Drinkwater tragó saliva. Con el alboroto, no se había dado cuenta de las implicaciones de abordar la presa. Se dirigió hacia la chalupa que, unos minutos más tarde, se desplazaba entre los dos barcos.
Al dejar el abrigo del barco, la fuerza del viento arrancó salpicaduras de las olas, que se precipitaron sobre la chalupa. El sargento Hagan les recordó a sus hombres que protegieran el cebo y los infantes se movieron al unísono para colocar sus manos sobre la cazoleta. A mitad de camino entre las dos naves, la chalupa cayó en el seno de las olas de manera tal que sólo podían ver los mastelerillos de los dos barcos. Luego, mientras los de la Cyclops se volvían cada vez más pequeños, los del barco rebelde se cernieron sobre ellos.

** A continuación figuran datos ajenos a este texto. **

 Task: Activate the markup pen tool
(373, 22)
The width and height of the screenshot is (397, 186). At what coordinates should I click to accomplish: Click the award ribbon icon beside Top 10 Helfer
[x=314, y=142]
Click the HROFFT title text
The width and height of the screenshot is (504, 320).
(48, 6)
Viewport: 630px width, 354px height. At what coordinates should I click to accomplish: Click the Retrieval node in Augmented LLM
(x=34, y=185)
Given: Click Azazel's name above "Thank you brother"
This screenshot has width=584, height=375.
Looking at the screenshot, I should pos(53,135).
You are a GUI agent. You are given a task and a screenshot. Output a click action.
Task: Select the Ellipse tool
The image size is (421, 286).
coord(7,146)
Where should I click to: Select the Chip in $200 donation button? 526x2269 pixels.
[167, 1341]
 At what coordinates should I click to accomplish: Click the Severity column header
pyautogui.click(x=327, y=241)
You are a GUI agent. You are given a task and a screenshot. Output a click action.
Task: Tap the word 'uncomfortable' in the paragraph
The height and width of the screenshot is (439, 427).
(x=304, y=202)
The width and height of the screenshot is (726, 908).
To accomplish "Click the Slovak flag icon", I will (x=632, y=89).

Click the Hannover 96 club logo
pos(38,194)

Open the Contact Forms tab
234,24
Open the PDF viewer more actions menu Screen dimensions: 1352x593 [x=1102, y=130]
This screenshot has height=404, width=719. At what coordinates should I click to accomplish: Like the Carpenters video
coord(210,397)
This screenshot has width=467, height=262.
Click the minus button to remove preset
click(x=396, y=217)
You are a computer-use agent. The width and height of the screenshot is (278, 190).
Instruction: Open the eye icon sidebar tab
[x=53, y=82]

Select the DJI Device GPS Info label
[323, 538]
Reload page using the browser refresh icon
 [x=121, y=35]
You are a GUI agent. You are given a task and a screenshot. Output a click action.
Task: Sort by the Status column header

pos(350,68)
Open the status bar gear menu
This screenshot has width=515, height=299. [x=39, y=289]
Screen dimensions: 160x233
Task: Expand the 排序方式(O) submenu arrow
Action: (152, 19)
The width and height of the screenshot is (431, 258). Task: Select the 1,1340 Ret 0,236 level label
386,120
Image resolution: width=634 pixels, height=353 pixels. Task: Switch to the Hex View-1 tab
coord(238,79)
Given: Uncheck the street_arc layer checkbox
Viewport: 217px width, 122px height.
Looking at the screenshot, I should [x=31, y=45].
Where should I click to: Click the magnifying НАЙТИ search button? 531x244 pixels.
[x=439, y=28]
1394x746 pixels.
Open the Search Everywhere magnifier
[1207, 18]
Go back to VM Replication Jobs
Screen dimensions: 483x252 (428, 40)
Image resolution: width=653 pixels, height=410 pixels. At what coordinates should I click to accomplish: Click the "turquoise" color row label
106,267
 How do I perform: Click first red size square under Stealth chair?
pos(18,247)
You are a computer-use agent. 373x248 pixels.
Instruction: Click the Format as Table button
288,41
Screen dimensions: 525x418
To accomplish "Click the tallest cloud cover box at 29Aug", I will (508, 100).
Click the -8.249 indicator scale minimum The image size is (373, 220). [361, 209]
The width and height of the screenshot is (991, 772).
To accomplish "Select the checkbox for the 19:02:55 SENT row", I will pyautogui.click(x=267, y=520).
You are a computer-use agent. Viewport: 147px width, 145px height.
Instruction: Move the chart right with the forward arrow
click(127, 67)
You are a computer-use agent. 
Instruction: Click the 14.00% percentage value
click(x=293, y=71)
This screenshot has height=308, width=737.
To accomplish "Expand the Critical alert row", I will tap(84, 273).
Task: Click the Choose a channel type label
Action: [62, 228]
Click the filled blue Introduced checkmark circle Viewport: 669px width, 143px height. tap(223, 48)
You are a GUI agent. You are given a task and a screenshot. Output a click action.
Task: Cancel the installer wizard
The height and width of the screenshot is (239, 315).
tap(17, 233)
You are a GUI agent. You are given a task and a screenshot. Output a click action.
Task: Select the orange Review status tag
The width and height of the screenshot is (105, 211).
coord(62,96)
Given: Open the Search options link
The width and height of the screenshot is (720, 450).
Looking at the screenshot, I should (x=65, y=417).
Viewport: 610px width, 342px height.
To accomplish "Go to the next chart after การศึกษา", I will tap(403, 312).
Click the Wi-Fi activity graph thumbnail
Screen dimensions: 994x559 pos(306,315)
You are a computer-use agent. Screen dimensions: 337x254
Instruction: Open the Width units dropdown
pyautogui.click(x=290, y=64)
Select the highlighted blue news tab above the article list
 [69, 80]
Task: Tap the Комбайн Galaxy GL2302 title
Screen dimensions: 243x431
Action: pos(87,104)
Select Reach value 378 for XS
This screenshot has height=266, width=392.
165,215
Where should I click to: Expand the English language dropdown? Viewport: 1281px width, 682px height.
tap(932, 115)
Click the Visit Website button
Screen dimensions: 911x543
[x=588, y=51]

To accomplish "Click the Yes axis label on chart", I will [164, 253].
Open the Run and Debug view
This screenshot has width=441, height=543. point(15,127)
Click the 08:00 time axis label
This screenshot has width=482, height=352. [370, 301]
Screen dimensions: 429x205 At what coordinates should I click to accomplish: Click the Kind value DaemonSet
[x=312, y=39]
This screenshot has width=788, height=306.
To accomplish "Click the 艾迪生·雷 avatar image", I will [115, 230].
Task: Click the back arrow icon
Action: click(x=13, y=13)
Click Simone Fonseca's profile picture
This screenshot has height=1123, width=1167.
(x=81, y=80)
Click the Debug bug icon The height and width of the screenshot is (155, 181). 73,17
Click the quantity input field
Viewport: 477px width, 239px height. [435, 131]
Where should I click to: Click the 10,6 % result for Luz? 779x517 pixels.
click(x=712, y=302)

Drinkwater tenía una peculiar sensación de vacío en la boca del estómago. Era consciente de la tensión que compartían todos los integrantes del trozo de abordaje, allí sentados, con expresión imperturbable, cada hombre acompañado por su propio temor. Drinkwater se sintió muy pequeño y vulnerable, sentado al lado de Price, mientras gobernaban la frágil chalupa sobre las turbulentas aguas del vasto océano. A popa, la Cyclops, el poderoso hogar de doscientos sesenta hombres, menguaba su ya insignificante tamaño.
Hope había asignado deliberadamente un numeroso trozo de abordaje para el barco corsario. Sabía que su tripulación sería numerosa y agresiva, y muy capaz de conseguir sus propios botines. Cuando la chalupa se acercaba a la goleta corsaria, Drinkwater se dio cuenta de que la predicción de Blackmore resultaría acertada. Este abordaje no era comparable con el de la Santa Teresa. Entonces, protegidos por la fortaleza de la victoriosa flota, no había tenido reparos. Las dramáticas circunstancias de la batalla del cabo de Santa María y la rápida sucesión de los acontecimientos, que habían concluido con su aceptación de la espada rendida, se habían entremezclado en una experiencia de un júbilo casi sublime. Pero ahora, no quedaban ya retazos de la caballerosa guerra. Las bayonetas de los infantes de marina emitían un brillo cruel. Con una espantosa punzada de miedo nauseabundo, Drinkwater imaginó cómo sería que te atravesase un arma tan monstruosa. Se estremeció de sólo pensarlo.